Pour ce dernier, les entreprises familiales perdurent, lorsque les dirigeants privilégient l’entreprise à leur propre fortune. "Lors d’une période faste, l’argent est mis de côté pour l’entreprise. Ainsi, lors d’une crise, la société est suffisamment forte pour ne pas faire appel aux banques ou autres investisseurs, et survivre jusqu’à la prochaine période de croissance".
Des innovations pour demain
Pubert, qui est aujourd’hui le dernier grand fabricant européen de motoculteurs, consacre 3 % de son chiffre d’affaires aux efforts de R & D. "Nous avons mis au point un bioculteur, qui ne nuit pas aux vers de terre. Après une première pré-série en 2024, nous lançons une série de 5 000 bioculteurs en 2025. Nous mettrons quelques années à nous faire connaître mais cela répond aux attentes des jeunes générations", se réjouit Jean-Pierre Pubert.

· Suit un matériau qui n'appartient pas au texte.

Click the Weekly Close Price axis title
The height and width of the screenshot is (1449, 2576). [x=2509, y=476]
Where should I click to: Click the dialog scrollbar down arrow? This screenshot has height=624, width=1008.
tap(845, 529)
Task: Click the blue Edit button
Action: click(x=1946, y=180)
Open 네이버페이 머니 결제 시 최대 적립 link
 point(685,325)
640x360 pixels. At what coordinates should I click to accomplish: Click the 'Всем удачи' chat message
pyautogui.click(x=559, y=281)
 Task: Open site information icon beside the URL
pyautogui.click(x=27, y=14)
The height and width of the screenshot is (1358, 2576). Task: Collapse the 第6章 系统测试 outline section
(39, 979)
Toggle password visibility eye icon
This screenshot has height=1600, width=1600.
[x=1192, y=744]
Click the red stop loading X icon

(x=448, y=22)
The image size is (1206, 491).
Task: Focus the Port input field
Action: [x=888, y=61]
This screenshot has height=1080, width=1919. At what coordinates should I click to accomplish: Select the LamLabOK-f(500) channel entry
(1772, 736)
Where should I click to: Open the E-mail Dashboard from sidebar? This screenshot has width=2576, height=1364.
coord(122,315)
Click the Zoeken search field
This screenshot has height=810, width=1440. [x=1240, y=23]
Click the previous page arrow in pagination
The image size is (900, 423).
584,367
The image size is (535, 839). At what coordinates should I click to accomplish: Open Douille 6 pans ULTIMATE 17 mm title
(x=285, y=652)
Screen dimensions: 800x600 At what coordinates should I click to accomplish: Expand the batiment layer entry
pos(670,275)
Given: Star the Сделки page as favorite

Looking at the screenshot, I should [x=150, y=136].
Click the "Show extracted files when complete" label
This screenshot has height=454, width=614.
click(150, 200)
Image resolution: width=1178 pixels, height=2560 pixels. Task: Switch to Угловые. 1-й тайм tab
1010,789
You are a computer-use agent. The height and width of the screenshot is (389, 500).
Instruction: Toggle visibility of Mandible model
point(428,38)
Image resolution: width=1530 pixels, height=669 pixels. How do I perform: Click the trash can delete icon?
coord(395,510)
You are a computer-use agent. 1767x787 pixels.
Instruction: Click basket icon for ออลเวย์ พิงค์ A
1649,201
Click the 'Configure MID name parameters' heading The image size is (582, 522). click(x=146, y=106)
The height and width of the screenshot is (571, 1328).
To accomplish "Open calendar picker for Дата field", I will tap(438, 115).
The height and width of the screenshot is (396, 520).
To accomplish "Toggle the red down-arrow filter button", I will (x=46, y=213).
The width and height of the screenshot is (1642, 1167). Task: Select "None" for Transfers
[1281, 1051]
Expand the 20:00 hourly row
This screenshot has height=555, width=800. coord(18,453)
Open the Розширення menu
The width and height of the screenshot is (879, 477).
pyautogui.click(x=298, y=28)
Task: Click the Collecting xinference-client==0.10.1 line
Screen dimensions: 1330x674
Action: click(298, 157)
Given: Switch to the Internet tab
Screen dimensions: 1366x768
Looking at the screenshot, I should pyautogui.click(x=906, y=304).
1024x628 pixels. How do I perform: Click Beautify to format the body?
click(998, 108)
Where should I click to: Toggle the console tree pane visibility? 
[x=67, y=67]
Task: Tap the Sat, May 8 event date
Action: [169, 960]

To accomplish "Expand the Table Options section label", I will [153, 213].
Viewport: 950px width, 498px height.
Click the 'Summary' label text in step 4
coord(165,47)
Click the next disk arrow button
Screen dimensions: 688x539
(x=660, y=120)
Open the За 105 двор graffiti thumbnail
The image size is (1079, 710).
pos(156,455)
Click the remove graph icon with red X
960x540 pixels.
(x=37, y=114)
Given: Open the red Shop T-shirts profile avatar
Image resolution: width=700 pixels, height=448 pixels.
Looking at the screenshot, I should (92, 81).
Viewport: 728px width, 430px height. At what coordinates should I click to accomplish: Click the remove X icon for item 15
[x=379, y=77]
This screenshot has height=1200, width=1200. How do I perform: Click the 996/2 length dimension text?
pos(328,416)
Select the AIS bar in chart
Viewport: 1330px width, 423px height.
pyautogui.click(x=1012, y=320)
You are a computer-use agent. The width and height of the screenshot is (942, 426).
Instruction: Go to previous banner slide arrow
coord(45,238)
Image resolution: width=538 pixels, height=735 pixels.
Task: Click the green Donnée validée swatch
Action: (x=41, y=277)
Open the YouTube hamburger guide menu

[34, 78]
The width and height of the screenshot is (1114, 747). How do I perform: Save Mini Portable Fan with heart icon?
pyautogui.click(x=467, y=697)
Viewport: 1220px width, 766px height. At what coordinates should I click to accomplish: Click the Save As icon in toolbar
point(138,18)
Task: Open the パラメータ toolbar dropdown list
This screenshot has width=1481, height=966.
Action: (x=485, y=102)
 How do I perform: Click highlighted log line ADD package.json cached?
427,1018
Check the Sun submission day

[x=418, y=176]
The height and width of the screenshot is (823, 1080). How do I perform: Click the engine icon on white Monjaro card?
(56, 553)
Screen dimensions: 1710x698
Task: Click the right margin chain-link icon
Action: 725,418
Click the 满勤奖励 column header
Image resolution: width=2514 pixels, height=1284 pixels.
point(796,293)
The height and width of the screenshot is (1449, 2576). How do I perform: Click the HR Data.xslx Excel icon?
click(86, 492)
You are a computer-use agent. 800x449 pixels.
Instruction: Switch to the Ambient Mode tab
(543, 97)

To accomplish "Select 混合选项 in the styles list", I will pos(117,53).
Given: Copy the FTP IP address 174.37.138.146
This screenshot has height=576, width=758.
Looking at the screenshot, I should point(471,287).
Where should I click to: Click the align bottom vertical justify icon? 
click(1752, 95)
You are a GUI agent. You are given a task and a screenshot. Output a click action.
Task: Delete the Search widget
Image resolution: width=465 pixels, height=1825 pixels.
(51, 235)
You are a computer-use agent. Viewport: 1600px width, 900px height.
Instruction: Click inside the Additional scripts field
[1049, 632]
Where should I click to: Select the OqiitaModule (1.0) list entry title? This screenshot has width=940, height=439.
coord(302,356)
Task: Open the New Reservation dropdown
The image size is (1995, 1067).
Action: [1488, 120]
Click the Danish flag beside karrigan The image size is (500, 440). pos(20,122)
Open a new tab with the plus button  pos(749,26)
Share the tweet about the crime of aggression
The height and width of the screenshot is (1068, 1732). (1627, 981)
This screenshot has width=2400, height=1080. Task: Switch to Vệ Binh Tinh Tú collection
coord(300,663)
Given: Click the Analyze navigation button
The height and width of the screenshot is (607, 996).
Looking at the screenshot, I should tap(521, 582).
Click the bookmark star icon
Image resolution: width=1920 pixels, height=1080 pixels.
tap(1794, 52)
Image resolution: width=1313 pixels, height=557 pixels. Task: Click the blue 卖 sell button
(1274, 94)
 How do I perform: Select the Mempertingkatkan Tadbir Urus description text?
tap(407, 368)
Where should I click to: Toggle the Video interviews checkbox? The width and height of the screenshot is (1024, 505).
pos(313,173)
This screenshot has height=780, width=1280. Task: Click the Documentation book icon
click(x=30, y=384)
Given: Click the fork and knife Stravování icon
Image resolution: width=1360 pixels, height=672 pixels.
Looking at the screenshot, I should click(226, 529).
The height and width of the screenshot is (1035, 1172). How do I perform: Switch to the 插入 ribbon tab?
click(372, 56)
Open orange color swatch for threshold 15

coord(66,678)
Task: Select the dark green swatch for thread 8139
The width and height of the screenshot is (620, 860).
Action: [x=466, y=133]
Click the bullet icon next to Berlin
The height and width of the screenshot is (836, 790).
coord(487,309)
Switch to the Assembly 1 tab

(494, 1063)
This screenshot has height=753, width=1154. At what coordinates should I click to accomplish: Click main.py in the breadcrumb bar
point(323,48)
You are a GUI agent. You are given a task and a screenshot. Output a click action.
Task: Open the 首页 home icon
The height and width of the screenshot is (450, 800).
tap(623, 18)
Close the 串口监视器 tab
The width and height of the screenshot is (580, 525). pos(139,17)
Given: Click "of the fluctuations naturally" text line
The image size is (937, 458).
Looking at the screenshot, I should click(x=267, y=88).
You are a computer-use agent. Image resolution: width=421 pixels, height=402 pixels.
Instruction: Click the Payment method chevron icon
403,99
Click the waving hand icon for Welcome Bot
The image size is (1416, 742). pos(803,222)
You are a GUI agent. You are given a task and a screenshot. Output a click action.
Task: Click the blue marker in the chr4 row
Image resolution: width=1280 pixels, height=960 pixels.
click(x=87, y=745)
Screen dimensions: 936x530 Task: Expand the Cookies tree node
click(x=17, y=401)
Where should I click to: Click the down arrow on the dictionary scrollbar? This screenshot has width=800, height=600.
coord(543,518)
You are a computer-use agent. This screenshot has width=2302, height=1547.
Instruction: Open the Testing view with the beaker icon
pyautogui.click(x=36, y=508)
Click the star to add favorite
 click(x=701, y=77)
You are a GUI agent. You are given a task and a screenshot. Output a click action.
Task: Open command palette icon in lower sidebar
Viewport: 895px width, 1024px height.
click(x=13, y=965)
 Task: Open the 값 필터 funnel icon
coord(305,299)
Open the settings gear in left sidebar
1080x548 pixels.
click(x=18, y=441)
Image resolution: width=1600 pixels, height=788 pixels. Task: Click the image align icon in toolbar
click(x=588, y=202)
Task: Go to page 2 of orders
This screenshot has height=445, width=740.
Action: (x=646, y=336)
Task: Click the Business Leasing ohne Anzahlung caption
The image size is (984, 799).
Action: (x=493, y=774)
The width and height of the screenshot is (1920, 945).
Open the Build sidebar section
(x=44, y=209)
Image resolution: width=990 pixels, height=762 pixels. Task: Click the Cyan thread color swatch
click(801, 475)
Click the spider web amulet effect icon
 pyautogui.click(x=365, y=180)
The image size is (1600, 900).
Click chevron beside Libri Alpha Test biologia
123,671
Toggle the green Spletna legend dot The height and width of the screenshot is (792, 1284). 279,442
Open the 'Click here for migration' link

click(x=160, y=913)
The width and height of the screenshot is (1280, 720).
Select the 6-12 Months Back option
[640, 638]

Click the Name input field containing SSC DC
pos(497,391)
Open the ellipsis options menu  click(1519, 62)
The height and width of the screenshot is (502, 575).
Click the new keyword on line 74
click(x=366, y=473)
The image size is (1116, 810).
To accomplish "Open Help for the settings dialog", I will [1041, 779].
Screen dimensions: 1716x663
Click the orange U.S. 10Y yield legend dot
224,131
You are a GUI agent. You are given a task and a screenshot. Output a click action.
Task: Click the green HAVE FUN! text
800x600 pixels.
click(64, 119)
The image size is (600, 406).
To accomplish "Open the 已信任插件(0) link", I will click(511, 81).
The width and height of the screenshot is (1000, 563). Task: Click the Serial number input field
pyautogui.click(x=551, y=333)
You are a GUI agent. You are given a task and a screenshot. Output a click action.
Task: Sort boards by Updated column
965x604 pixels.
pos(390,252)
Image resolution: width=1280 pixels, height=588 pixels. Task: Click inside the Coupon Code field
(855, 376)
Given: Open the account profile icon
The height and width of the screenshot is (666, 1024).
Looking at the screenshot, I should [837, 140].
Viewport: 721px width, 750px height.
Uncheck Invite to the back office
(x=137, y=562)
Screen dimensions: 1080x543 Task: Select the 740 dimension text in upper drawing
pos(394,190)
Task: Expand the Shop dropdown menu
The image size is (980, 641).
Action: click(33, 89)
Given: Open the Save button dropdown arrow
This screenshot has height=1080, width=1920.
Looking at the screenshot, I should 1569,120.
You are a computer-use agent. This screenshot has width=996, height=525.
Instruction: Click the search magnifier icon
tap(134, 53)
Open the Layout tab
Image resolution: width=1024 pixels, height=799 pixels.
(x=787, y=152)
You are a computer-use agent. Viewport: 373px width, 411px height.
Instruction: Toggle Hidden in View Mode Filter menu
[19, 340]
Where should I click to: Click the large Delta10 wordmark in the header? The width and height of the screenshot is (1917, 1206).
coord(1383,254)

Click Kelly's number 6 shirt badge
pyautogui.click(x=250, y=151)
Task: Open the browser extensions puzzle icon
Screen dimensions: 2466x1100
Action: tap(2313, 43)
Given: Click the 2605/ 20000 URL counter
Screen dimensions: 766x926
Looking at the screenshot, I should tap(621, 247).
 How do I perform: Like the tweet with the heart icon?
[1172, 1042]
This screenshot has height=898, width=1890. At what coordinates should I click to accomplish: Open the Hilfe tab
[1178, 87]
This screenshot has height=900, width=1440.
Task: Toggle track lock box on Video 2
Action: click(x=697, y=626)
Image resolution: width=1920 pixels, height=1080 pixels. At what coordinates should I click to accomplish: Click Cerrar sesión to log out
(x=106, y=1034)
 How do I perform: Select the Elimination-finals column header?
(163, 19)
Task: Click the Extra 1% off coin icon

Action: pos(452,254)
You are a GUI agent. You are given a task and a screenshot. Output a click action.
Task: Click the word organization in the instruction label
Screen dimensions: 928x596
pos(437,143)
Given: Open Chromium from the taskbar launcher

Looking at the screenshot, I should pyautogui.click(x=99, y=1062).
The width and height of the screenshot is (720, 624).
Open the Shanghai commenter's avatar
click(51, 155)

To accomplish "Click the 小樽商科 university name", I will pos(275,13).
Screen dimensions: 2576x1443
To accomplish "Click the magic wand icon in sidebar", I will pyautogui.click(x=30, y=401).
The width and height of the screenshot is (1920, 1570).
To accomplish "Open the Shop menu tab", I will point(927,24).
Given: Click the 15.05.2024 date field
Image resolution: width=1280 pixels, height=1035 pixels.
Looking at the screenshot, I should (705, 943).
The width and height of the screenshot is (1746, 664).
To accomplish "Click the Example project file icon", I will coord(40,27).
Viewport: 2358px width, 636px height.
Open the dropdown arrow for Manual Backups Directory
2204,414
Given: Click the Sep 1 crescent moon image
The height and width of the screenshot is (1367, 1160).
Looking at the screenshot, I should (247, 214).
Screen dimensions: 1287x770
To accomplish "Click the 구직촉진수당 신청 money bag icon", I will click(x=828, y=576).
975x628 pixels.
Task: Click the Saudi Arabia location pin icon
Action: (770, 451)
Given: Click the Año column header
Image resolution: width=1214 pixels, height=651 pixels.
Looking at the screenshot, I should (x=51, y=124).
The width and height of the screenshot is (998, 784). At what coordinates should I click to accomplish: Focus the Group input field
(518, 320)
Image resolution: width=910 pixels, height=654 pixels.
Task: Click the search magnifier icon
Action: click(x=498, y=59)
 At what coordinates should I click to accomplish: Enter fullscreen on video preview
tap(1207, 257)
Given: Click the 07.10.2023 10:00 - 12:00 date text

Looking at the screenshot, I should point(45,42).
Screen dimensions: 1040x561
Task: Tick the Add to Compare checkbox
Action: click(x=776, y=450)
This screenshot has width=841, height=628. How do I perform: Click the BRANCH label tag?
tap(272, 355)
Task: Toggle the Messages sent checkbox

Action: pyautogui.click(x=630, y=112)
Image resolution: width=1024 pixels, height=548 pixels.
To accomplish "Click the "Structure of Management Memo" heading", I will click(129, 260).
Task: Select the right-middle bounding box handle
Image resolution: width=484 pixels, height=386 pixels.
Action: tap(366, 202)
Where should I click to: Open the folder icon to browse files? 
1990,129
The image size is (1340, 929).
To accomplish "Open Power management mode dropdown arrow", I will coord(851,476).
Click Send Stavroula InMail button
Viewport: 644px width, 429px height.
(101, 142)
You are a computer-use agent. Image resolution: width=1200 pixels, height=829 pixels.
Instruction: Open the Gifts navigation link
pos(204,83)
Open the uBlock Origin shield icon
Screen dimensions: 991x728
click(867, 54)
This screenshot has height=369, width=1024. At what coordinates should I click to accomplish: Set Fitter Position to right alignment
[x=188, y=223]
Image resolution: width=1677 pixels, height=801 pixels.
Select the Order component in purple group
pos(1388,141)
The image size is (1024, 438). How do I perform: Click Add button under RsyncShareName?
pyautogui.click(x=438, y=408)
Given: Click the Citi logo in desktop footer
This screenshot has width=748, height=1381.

Autre innovation, une débroussailleuse qui permet de faire du "mulching", soit tondre l’herbe finement et la laisser sur place, sans avoir besoin de la ramasser. "Nous sommes passés entre les gouttes toutes ces années, car nous avons su nous adapter aux époques. Nous déposons des brevets tous les ans, afin d’avoir toujours un coup d’avance", ajoute-t-il.
"Même si mon fils ne prend pas la suite, l’essentiel reste d’assurer la pérennité du groupe"
Un coup d’avance aussi avec la génération suivante ? À 64 ans, Jean-Pierre Pubert souhaite encore piloter l’entreprise quelques années, tant que la santé est là. L’un de ses fils, Charles Pubert, 31 ans, était responsable opérationnel au sein de l’entreprise, mais il est parti vivre sa propre expérience entrepreneuriale. "Même s’il ne revient pas, l’essentiel reste d’assurer la pérennité du groupe", relativise Jean-Pierre Pubert. Un objectif que le dirigeant vendéen aura poursuivi toute sa vie.